Coffee.
The Spouse and I recently went through a couple of weeks where we eschewed coffee and alcohol and sugar and bread and nuts and milk and eggs and cheese and butter and yogurt and red meat, that last not proving too difficult, as I’m nominally vegetarian (though I’m eating more fish, which is completely the fault of the decent sushi joint that’s walking distance from our house), and as I’m nominally vegetarian and do most of the cooking, the Spouse finds herself vegetarian de facto. Even the lack of coffee wasn’t too bad after the first few days with the headaches and the grumpiness. I drank a lot of green tea.
And it wasn’t as bad as you’d think. Anytime you force your diet out of its usual rut you get creative, or so I’ve found. Menus spark up. I found whole chunks of cookbooks I hadn’t seen yet. That lovely gratin with the red onions and the olives and the tomato and the thyme. That “Mexican” stir fry, with the black beans and the corn. The Tuscan white bean and tomato soup with the kale roughly chopped and tossed in to wilt. —Though the tofu with the tasty spicy sauce didn’t turn out exactly as Madhur Jeffries advertised. (Really, the worst of it—aside from the daily infusions of foul herbal nostrums which, we do this again, I’ll just skip, thanks—was the lack of cheese. And eggs. I do like the dairy.)

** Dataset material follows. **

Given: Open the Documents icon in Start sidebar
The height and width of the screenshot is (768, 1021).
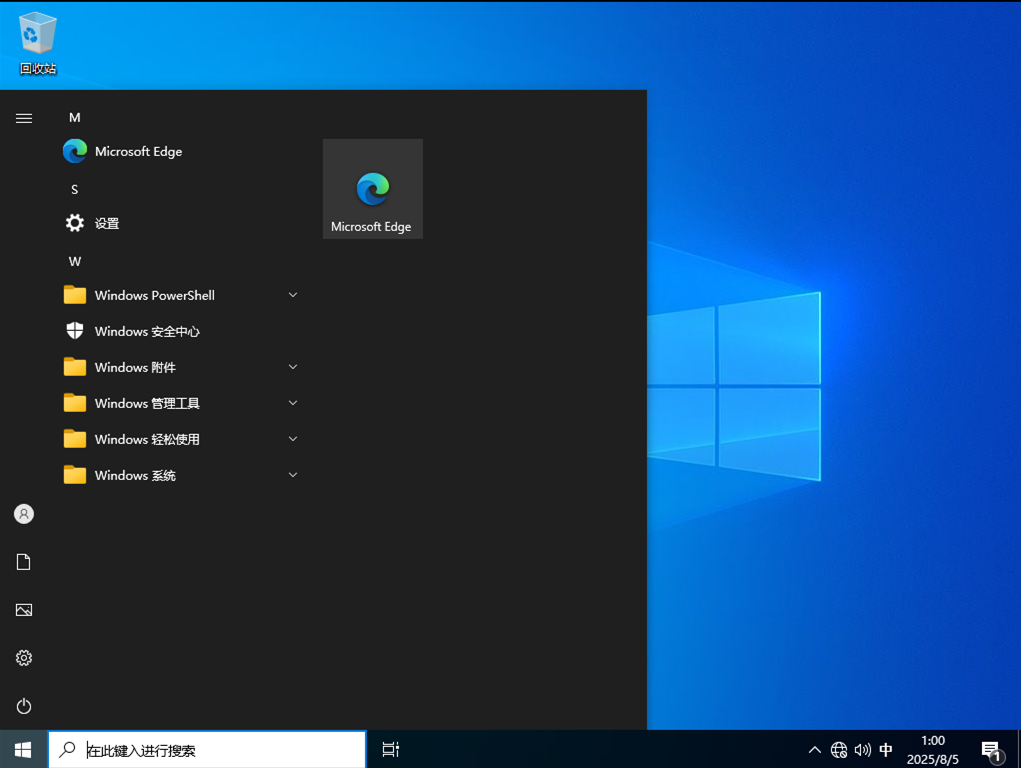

But the point is not to trade recipes whose names and particulars I can’t bring to mind here at work, away from my cookbooks. The point, despite the relative ease with which I did without it over the course of the two weeks, is the coffee.
Before we did this two-week purge, I used to drink my coffee out of a mug like this:
With milk enough and two spoons of sugar. (It’s a big mug; a bowl of coffee, as the Spouse would put it.) I’d have two of those as I read my blogs and newsfeeds before I considered myself human enough to face the rest of the day.
Now, though? I drink one, maybe two, of these:
And I drink it dead black. No sugar at all. The very idea of doctoring the stuff is on the edge of ick to me, now; has become, oddly, alien.
Weird.
You’ve gone all George Orwell on us, eh?
Press pot?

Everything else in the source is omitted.